Short of that, is there some kind of way to lower the amount of data being written? Without knowing your application stack its hard to say how, but just doing things like making sure apps are overwriting existing files instead of creating new ones might help. And making sure you arent saving backups of temp/cache files that you wont need.

Solution 2

Things have changed in the years since this question was posted:

1: ZFS now supports compressed replication, just add the -c flag to the zfs send command, and blocks what were compressed on disk will remain compressed as they pass through the pipe to the other end. There may still be more compression to be gained, because the default compression in ZFS is lz4

2: The best compressor to use in this case is zstd (ZStandard), it now has an 'adaptive' mode that will change the compression level (between the 19+ levels supported, plus the new higher speed zstd-fast levels) based on the speed of the link between zfs send and zfs recv. It compresses as much as it can while keeping the queue of data waiting to go out the pipe to a minimum. If your link is fast it won't waste time compressing the data more, and if your link is slow, it will keep working to compress the data more and save you time in the end. It also supports threaded compression, so I can take advantage of multiple cores, which gzip and bzip do not, outside of special versions like pigzip.

Solution 3

Here is what I've learned doing the exact same thing you are doing. I suggest using mbuffer. When testing in my environment it only helped on the receiving end, without it at all the send would slow down while the receive caught up.

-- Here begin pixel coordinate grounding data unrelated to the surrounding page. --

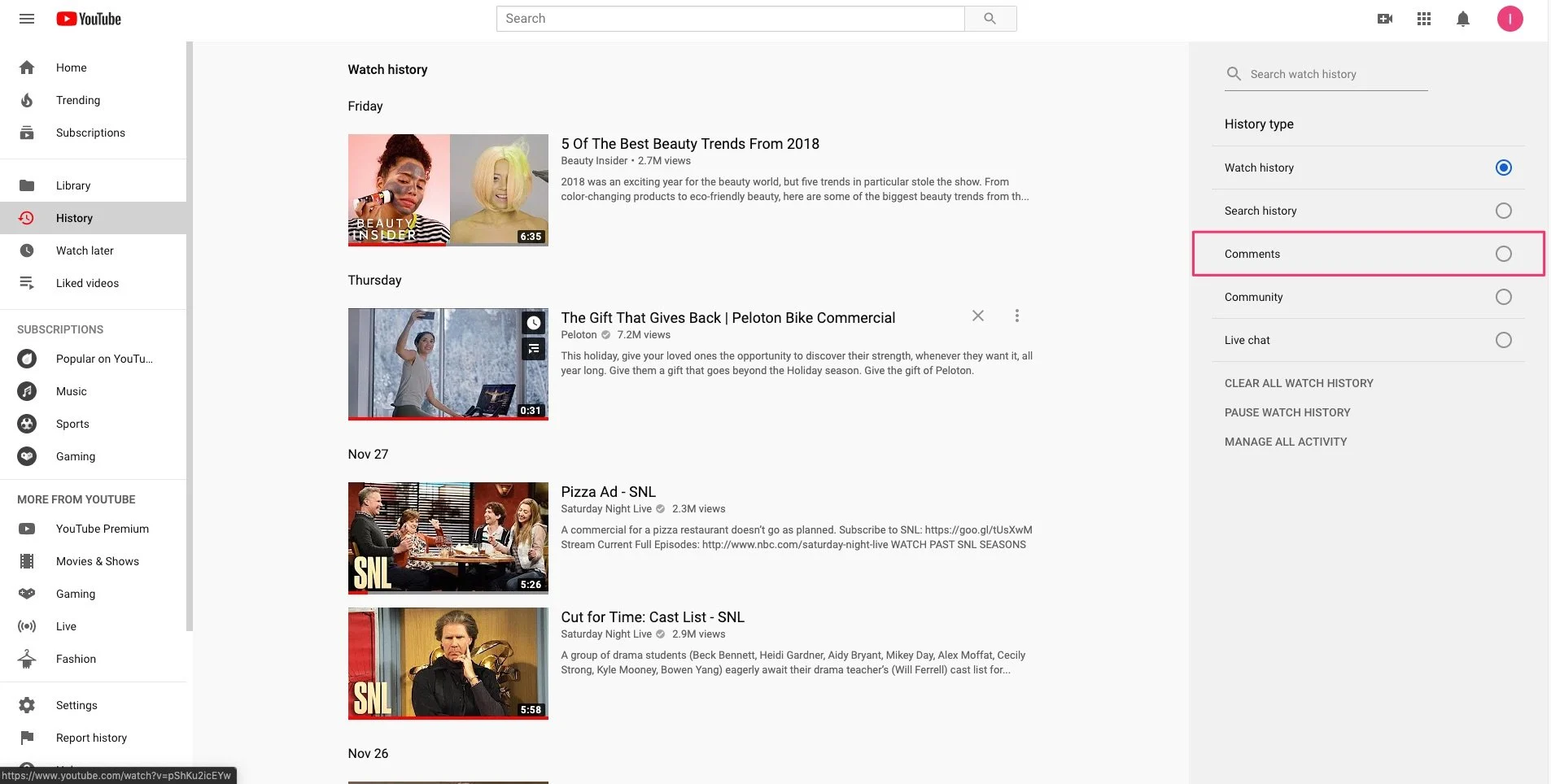Image resolution: width=1551 pixels, height=784 pixels.
Task: Open the account avatar menu
Action: pyautogui.click(x=1509, y=19)
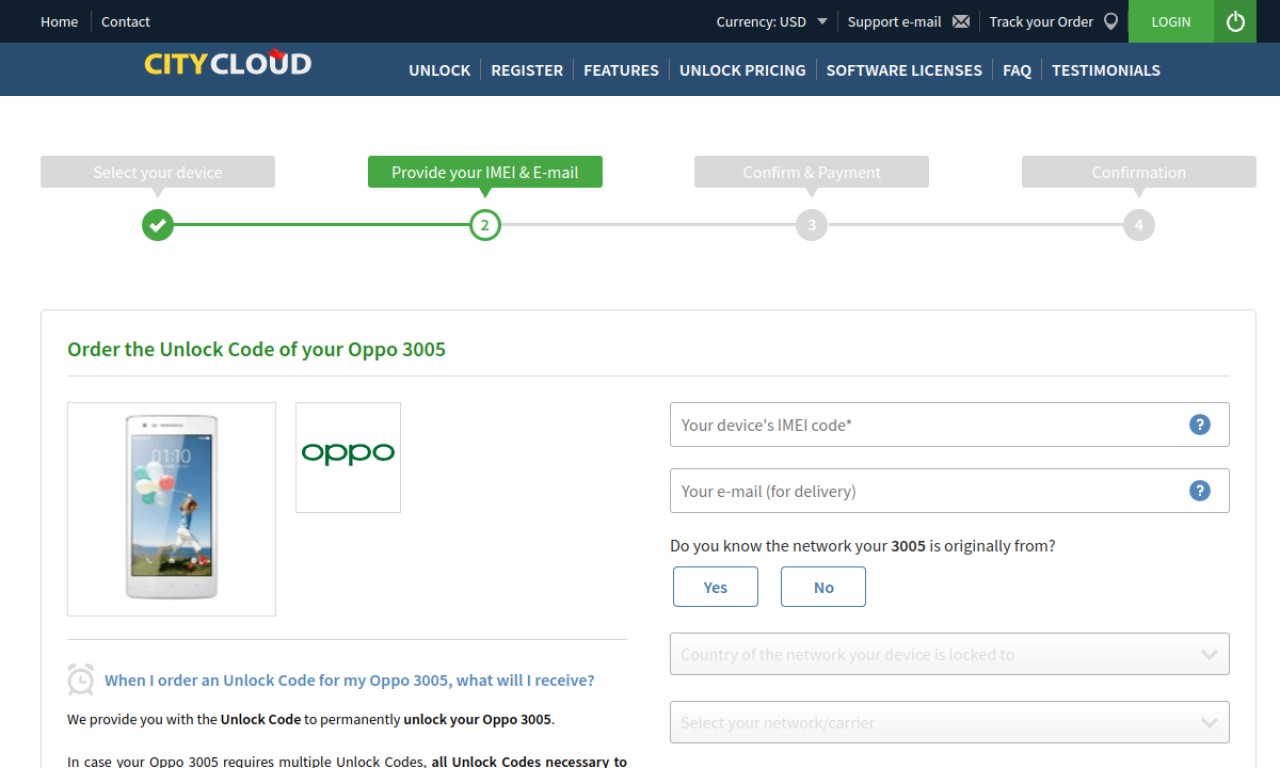Image resolution: width=1280 pixels, height=768 pixels.
Task: Open the TESTIMONIALS menu item
Action: [x=1106, y=70]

Some examples: http://everycity.co.uk/alasdair/2010/07/using-mbuffer-to-speed-up-slow-zfs-send-zfs-receive/

Homepage with options and syntax http://www.maier-komor.de/mbuffer.html

The send command from my replication script:

zfs send -i tank/pool@oldsnap tank/pool@newsnap | ssh -c arcfour remotehostip "mbuffer -s 128k -m 1G | zfs receive -F tank/pool"

this runs mbuffer on the remote host as a receive buffer so the sending runs as fast as possible. I run a 20mbit line and found that having mbuffer on the sending side as well didn't help, also my main zfs box is using all of it's ram as cache so giving even 1g to mbuffer would require me to reduce some cache sizes.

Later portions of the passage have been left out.